RECORDS SUPPLIED:
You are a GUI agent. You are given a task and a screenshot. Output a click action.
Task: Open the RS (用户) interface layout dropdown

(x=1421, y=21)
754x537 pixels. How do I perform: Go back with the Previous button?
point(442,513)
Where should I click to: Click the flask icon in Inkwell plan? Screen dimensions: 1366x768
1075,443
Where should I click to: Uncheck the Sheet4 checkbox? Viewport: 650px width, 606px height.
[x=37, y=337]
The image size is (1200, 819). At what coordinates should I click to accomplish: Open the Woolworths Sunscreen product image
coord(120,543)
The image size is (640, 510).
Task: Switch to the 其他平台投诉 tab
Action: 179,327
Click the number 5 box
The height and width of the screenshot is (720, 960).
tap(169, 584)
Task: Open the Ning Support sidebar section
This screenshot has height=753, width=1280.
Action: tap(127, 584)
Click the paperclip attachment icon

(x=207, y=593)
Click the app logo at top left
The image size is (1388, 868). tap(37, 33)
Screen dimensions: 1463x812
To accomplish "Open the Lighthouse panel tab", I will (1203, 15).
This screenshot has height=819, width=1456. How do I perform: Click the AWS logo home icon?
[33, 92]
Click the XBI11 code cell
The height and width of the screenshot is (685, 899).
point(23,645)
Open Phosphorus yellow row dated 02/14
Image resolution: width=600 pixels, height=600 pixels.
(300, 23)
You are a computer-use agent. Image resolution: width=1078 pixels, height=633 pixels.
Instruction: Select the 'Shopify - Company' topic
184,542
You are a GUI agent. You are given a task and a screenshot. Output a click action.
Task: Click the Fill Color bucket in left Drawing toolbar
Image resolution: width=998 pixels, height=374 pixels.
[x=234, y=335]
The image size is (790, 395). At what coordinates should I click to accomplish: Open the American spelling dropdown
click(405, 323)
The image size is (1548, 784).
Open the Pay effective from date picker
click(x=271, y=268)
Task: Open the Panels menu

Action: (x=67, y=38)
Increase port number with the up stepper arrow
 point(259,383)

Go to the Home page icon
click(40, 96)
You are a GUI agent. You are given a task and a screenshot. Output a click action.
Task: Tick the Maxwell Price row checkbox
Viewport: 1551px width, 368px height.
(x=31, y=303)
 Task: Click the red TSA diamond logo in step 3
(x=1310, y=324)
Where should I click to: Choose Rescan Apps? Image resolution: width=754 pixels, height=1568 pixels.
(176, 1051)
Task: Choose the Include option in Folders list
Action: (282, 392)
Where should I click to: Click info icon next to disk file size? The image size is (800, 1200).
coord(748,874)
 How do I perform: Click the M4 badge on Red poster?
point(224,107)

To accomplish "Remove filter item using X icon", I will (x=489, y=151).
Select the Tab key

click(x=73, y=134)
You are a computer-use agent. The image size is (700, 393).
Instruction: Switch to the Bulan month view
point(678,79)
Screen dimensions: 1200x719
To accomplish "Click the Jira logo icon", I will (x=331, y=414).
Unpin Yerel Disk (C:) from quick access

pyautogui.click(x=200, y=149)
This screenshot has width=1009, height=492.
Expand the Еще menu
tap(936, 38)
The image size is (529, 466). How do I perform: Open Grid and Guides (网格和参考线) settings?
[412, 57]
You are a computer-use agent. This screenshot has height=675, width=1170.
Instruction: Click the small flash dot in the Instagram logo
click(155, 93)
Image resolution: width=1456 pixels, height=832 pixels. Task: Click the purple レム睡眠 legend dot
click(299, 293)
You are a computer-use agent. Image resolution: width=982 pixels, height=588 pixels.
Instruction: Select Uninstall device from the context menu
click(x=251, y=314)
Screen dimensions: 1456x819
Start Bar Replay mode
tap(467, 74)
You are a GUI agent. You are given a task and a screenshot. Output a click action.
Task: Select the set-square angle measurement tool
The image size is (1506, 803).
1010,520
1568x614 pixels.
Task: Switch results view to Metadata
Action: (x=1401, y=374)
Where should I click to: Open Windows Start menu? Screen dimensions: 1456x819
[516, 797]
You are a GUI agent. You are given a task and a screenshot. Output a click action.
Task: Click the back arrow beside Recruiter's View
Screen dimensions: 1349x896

DO THIS: Report how many lines of the items contain the string "Where". Give only the number.

ANSWER TO THE PROBLEM: 5